Crash of a Beechcraft B100 King Air in Pearland: 1 killed

Date & Time: Feb 19, 2014 at 0845 LT
Type of aircraft:
Operator:
Registration:
N811BL
Flight Type:
Survivors:
No
Schedule:
Austin – Galveston
MSN:
BE-15
YOM:
1976
Location:
Crew on board:
1
Crew fatalities:
Pax on board:
0
Pax fatalities:
Other fatalities:
Total fatalities:
1
Captain / Total flying hours:
1281
Captain / Total hours on type:
192.00
Circumstances:
The non-instrument-rated pilot departed on a cross-country flight in a twin-engine turboprop airplane on an instrument flight plan. As the pilot neared his destination airport, he received heading and altitude vectors from air traffic control.

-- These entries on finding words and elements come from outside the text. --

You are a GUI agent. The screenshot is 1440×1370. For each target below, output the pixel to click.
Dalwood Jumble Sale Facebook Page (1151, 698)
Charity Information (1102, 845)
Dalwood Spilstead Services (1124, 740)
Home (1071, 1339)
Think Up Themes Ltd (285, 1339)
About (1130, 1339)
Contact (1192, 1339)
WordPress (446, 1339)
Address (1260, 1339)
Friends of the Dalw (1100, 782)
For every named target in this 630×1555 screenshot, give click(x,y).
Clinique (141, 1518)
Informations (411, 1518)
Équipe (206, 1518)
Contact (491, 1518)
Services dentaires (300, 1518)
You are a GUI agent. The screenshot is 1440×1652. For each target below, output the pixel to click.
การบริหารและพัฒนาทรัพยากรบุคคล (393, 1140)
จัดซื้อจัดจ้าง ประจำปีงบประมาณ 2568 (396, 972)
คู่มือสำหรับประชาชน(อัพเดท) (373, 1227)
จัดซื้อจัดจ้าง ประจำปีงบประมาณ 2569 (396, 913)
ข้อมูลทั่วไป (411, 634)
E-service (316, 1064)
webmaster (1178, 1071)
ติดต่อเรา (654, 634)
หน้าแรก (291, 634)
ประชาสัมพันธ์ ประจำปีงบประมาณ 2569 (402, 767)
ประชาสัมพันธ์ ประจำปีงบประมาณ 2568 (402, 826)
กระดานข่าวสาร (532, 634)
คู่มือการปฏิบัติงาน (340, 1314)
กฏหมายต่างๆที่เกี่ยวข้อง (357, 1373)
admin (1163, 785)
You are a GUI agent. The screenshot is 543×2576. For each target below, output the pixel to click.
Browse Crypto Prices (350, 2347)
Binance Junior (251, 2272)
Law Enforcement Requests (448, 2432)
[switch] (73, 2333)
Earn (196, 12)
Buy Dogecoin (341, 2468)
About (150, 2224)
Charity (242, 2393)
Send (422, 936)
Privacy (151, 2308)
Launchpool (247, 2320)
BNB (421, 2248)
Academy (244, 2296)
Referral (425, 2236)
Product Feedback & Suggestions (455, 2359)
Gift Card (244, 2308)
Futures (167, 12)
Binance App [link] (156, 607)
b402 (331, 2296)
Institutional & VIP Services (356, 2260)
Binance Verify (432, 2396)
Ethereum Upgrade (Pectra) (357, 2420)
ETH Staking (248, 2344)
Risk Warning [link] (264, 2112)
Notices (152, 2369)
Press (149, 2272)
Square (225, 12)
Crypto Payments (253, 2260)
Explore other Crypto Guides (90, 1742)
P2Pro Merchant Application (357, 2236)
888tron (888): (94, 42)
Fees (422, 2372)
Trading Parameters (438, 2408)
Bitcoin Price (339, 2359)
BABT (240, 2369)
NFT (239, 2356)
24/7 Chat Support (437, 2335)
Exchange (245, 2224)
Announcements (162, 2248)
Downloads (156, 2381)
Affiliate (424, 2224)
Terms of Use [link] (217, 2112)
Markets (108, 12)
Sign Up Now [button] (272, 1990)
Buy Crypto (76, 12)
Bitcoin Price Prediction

The controller cleared the flight for the approach to the airport; shortly afterward, the pilot radioed that he was executing a missed approach. The controller then issued missed approach instructions, which the pilot acknowledged. There was no further communication with the pilot. The airplane collided with terrain in a near-vertical angle. About the time of the accident, the automated weather reporting station recorded a 300-foot overcast ceiling, and 5 miles visibility in mist. Examination of the wreckage did not reveal any anomalies that would have precluded normal operation. Additionally, both engines displayed signatures consistent with the production of power at the time of impact. The pilot's logbook indicated that he had a total of 1,281.6 flight hours, with 512.4 in multi-engine airplanes and 192.9 in the accident airplane. The logbook also revealed that he had 29.7 total hours of actual instrument time, with 15.6 of those hours in the accident airplane. Of the total instrument time, he received 1 hour of instrument instruction by a flight instructor, recorded about 3 years before the accident. The accident is consistent with a loss of control in instrument conditions.
Probable cause:
The noninstrument-rated pilot's loss of airplane control during a missed instrument approach. Contributing to the accident was the pilot's decision to file an instrument flight rules flight plan and to fly into known instrument meteorological conditions.